Nara, Tôdaiji Nigatsudo: Omizutori Ôtaimatsu Ende: Leute auf der Suche nach Kohlestückchen

Nara, Tôdaiji Nigatsudo: Omizutori Ôtaimatsu Ende: Leute auf der Suche nach Kohlestückchen

Auch der Balkon der Halle ist freigegeben, um einen nächtlichen Blick über Nara zu genießen (mein Fernblick-Foto war leider völlig verwackelt, daher nur der Blick nach unten):

Nara, Tôdaiji Nigatsudô: Blick vom Balkon der Halle herunter

Nara, Tôdaiji Nigatsudô: Blick vom Balkon der Halle herunter

Für mich ist es Zeit, den Rückweg anzutreten.
Übernachten werde ich in Osaka, daher habe ich noch ein Stückchen Zugfahrt vor mir.
Vor dem derzeitigen JR-Bahnhofsgebäude von Nara befindet sich das ehemalige Bahnhofsgebäude von 1934, in dem nun die Touristeninfo untergebracht ist. Es ist im Stil einem Tempelgebäude nachempfunden, und trägt sogar einen Sôrin, den Metallstab mit Ringen, der auch auf Pagoden angebracht ist.

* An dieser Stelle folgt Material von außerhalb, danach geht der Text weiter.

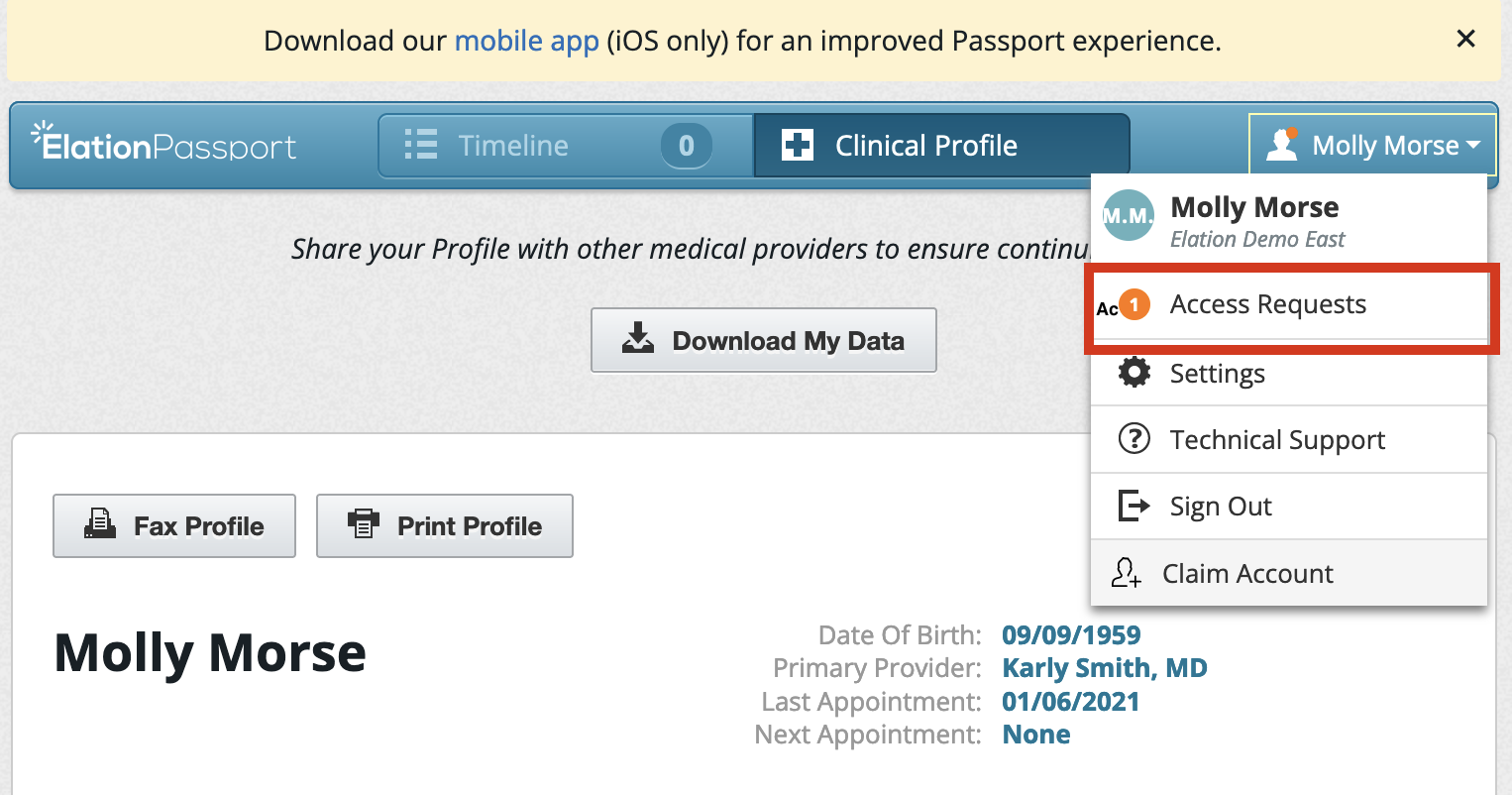Screen dimensions: 1512x795
Task: Click the Download My Data button
Action: click(x=763, y=340)
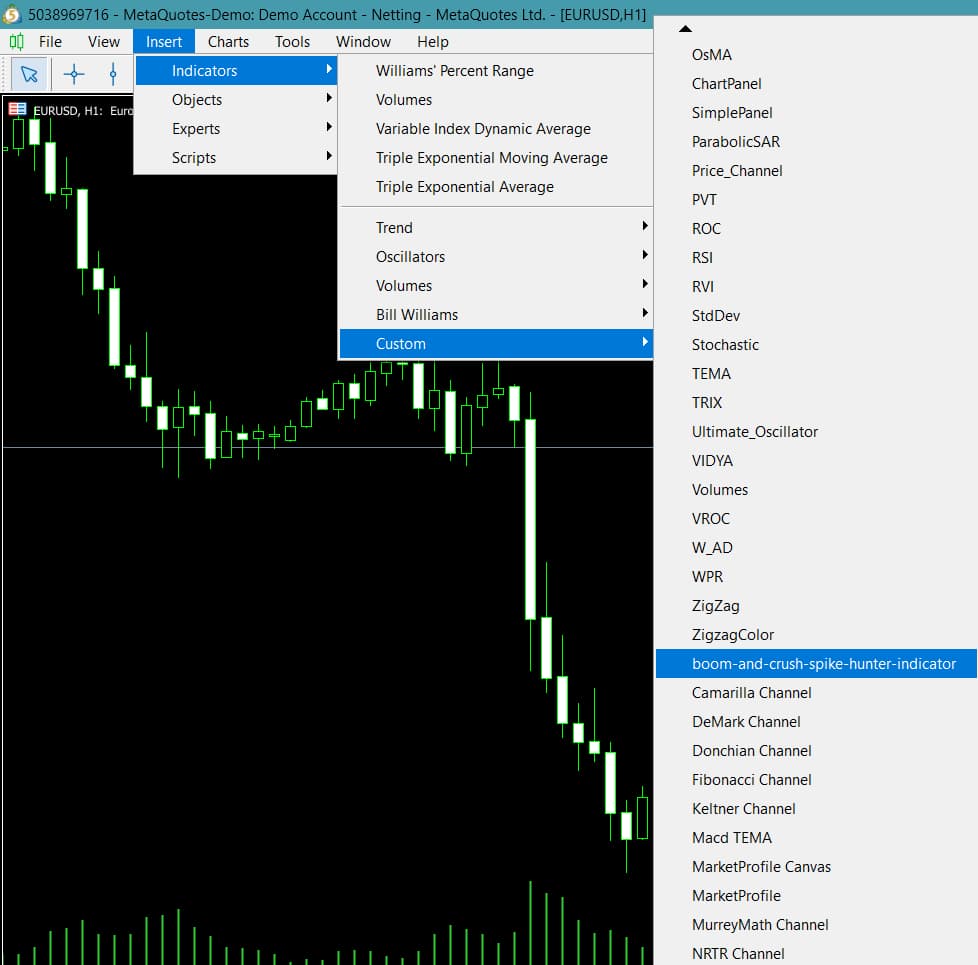Choose the vertical line drawing tool
Image resolution: width=978 pixels, height=965 pixels.
(113, 74)
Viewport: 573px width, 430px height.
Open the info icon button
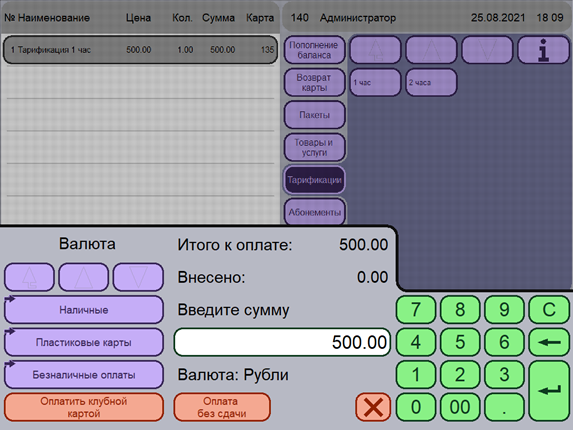[543, 50]
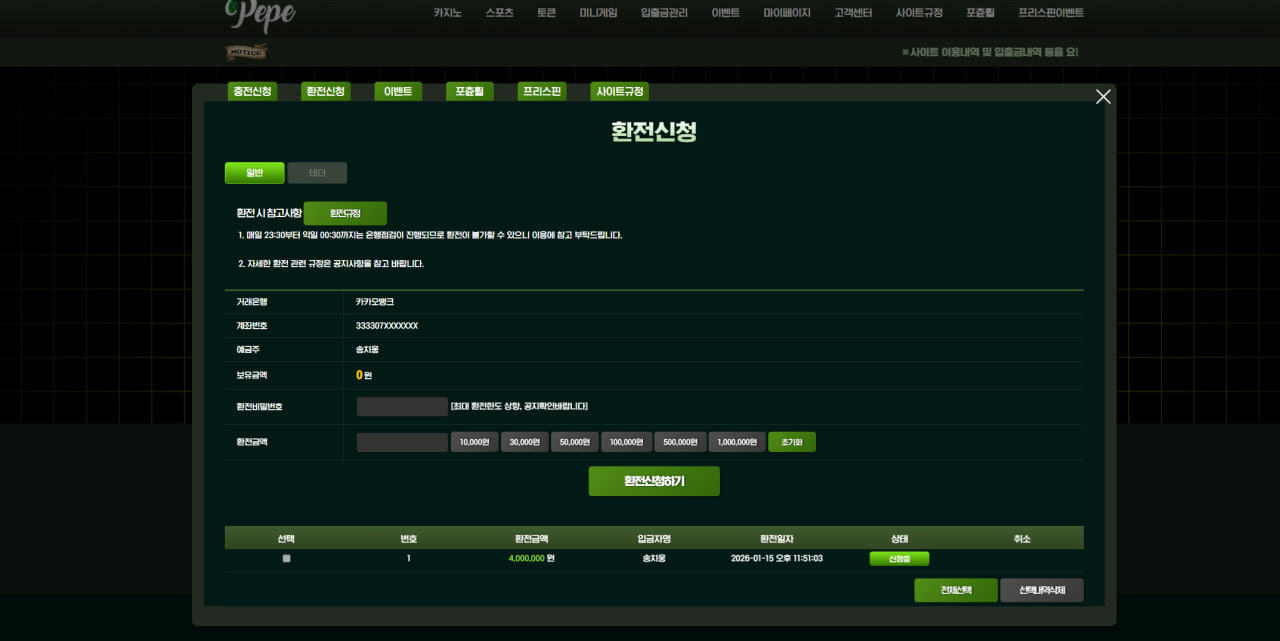Screen dimensions: 1280x641
Task: Click the Pepe site logo
Action: click(x=260, y=14)
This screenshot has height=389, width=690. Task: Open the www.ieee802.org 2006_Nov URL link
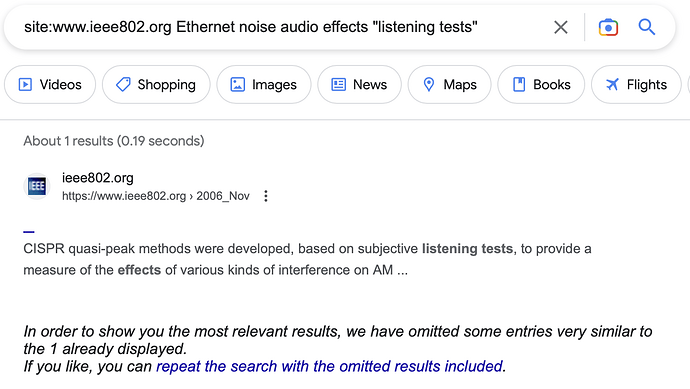coord(156,196)
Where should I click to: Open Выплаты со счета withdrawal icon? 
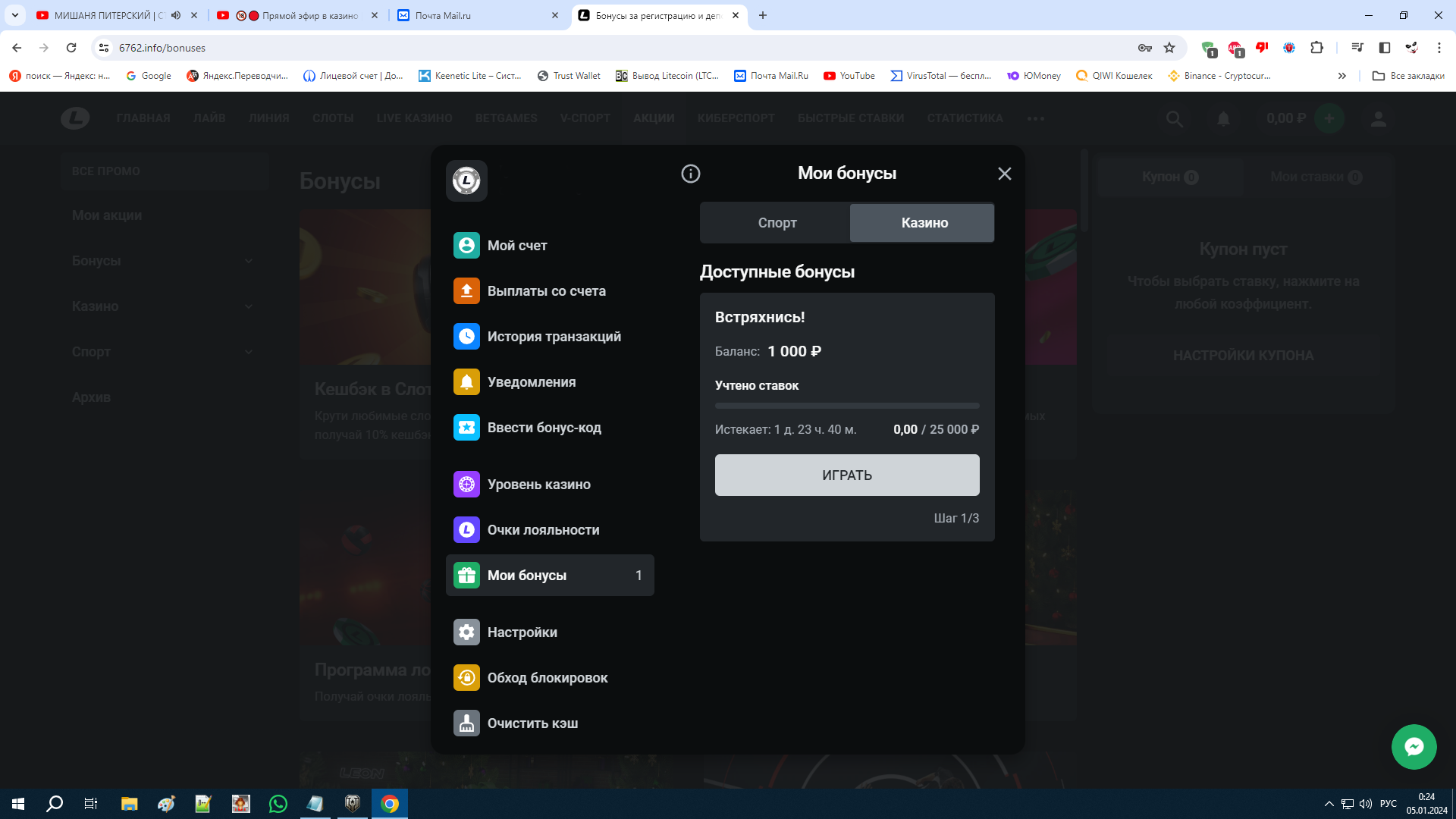click(x=466, y=291)
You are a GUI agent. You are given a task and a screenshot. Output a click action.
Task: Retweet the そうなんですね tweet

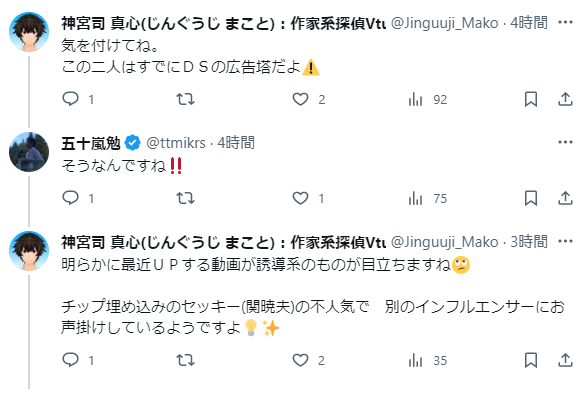[x=185, y=198]
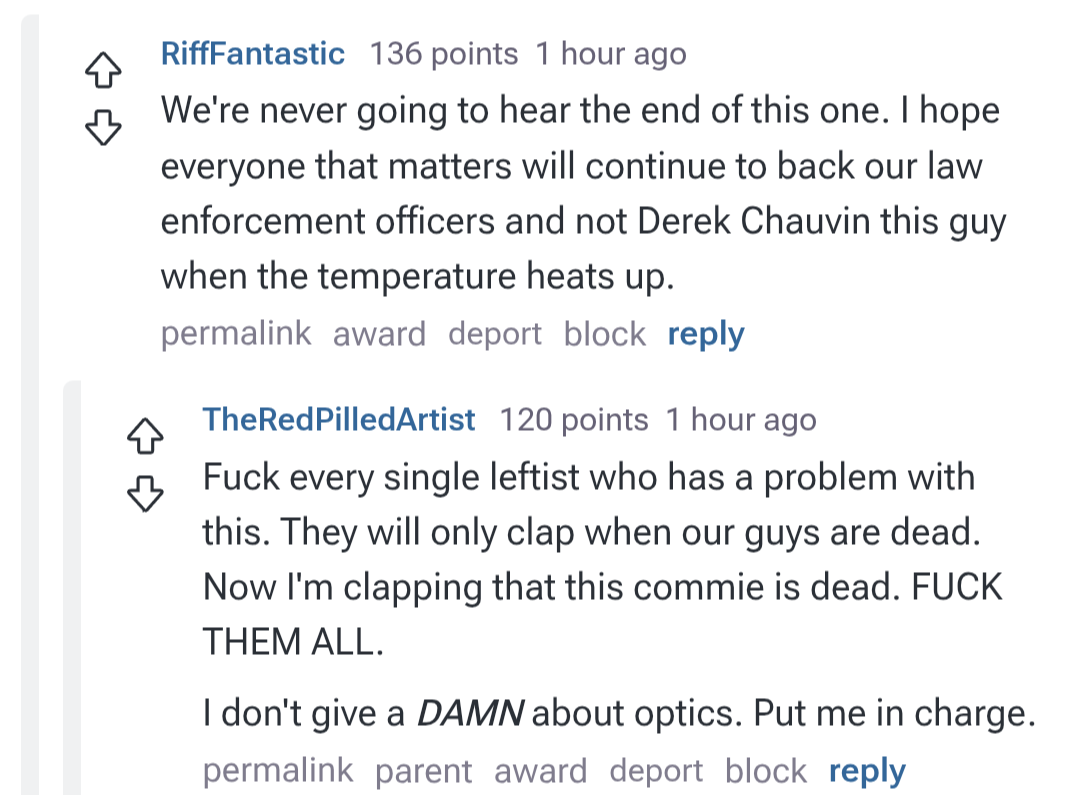The width and height of the screenshot is (1080, 795).
Task: Reply to RiffFantastic's comment
Action: [706, 334]
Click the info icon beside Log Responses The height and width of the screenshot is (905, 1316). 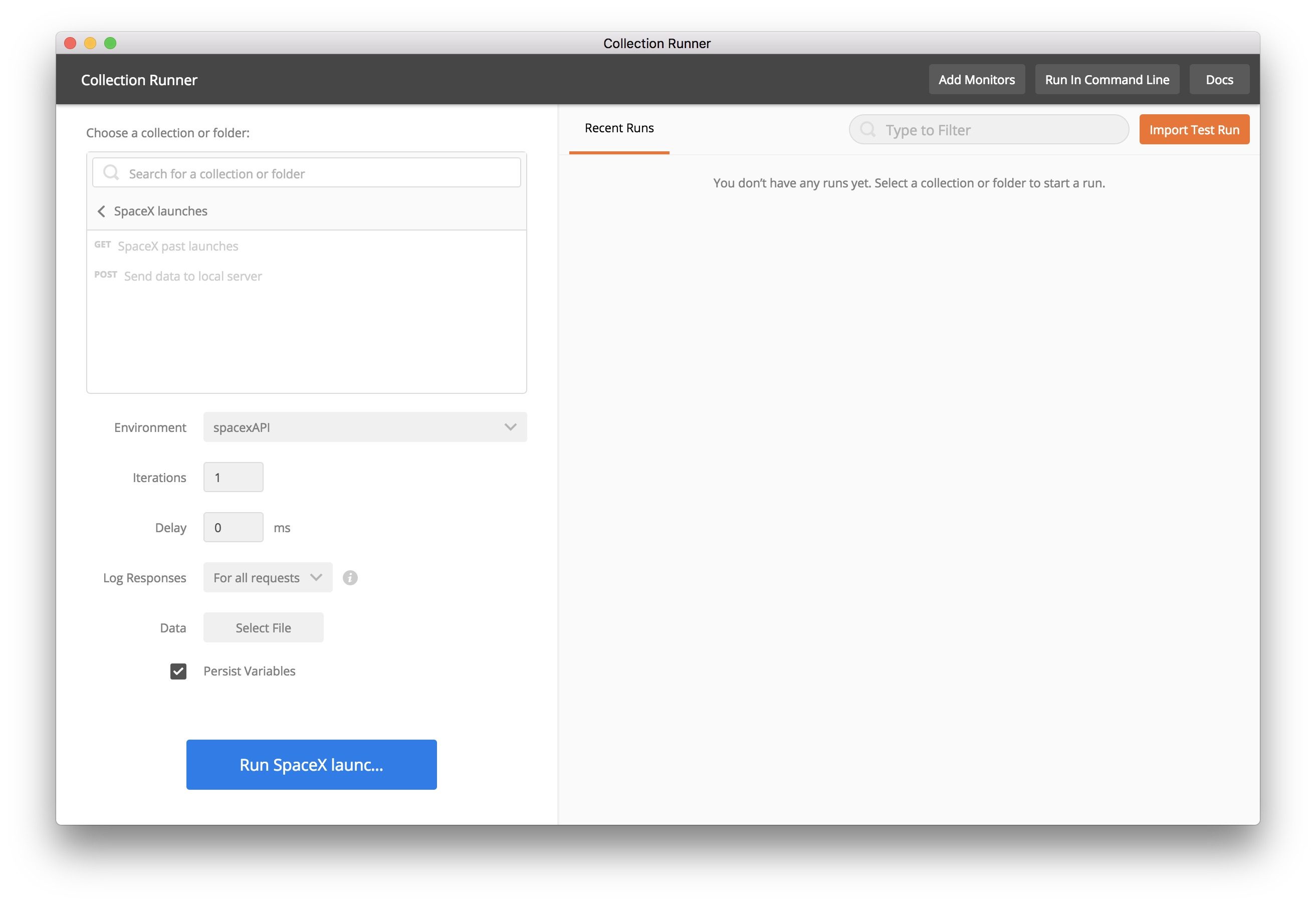pos(350,577)
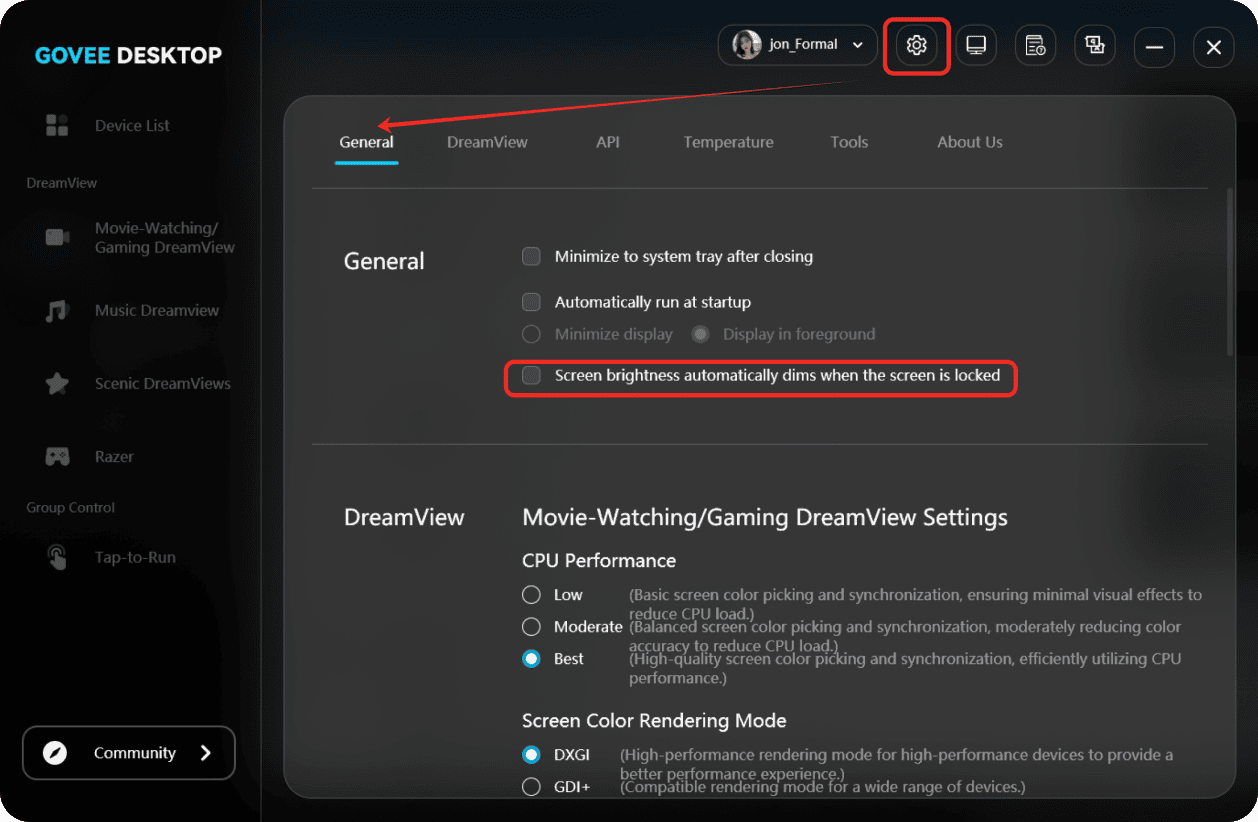Image resolution: width=1258 pixels, height=822 pixels.
Task: Click the settings panel vertical scrollbar
Action: pyautogui.click(x=1230, y=272)
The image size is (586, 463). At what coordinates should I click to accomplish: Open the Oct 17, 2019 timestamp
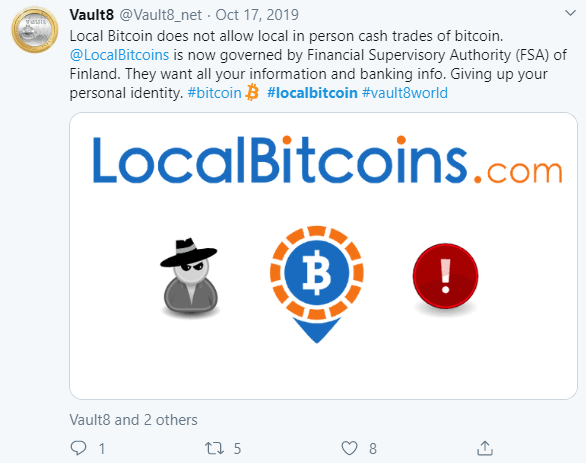pos(257,15)
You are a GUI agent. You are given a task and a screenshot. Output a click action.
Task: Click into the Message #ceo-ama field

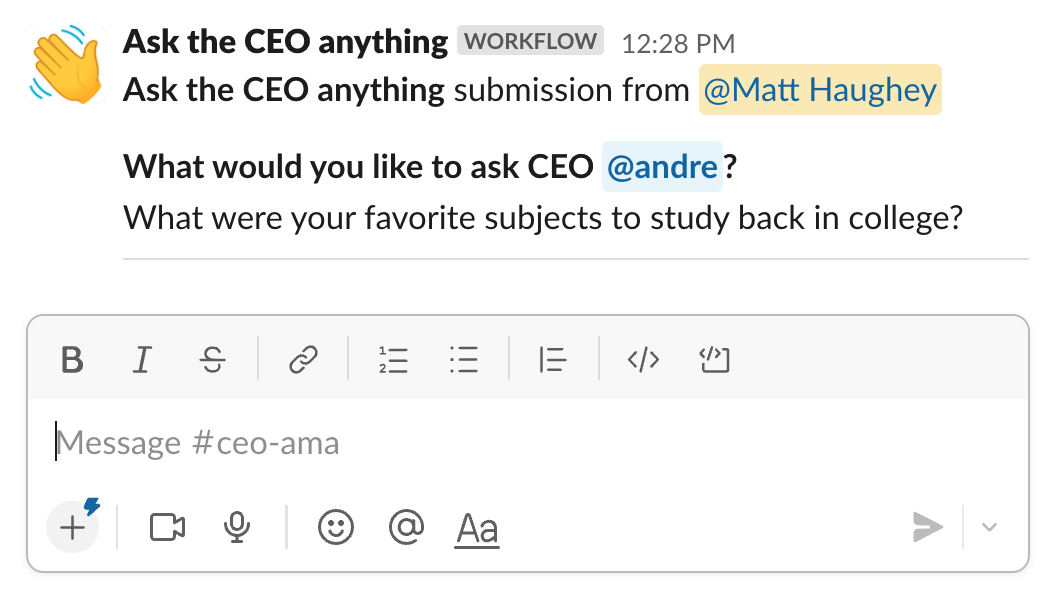pos(500,443)
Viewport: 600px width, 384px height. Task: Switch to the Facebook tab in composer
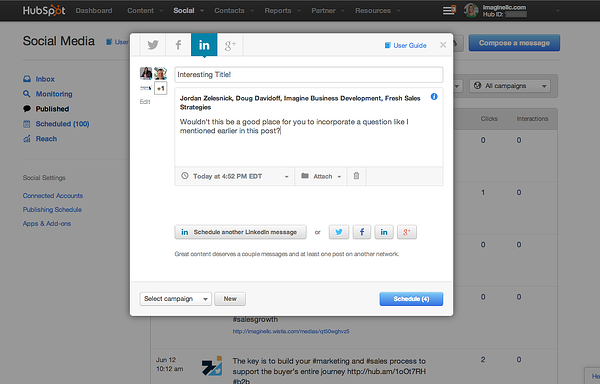[178, 45]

Nara, ehemaliges JR-Bahnhofsgebäude (1934), heute Touristeninformation

Nara, ehemaliges JR-Bahnhofsgebäude (1934), heute Touristeninformation

Auch der aktuelle Bahnhof soll mit seiner Kassettendecke und den holzverkleideten Säulen an Tempelarchitektur erinnern. Züge nach Kyoto und Osaka fahren jeweils etwa jede Viertelstunde.

Nara Station (JR) mit Abfahrtsdisplay

Nara Station (JR) mit Abfahrtsdisplay

An einer Säule fällt mir ein Doraemon-Poster und ein Stempel auf. Die Japaner lieben es ja ohnehin, Stempel zu sammeln, und anscheinend macht JR-West da irgendeine Aktion. Das Mädchen auf dem Stempelbild ist offenbar die Reiterin des violetten Vogels links oben. Vermutlich gibts an anderen Bahnhöfen weitere Charaktere einzusammeln, aber so wichtig war es mir nicht, das zu ergründen.

Nara: Doraemon-Stempel-Aktion von JR West (Stempelabdruck links unten)

Nara: Doraemon-Stempel-Aktion von JR West (Stempelabdruck links unten)

Der Zug bringt mich in einer guten halben Stunde nach Tennoji, von dort spaziere ich zu einem sehr billigen Hotel in der Dobutsuen-mae Gegend. Ich blicke auf einen wirklich schönen Ausflug nach Nara zurück.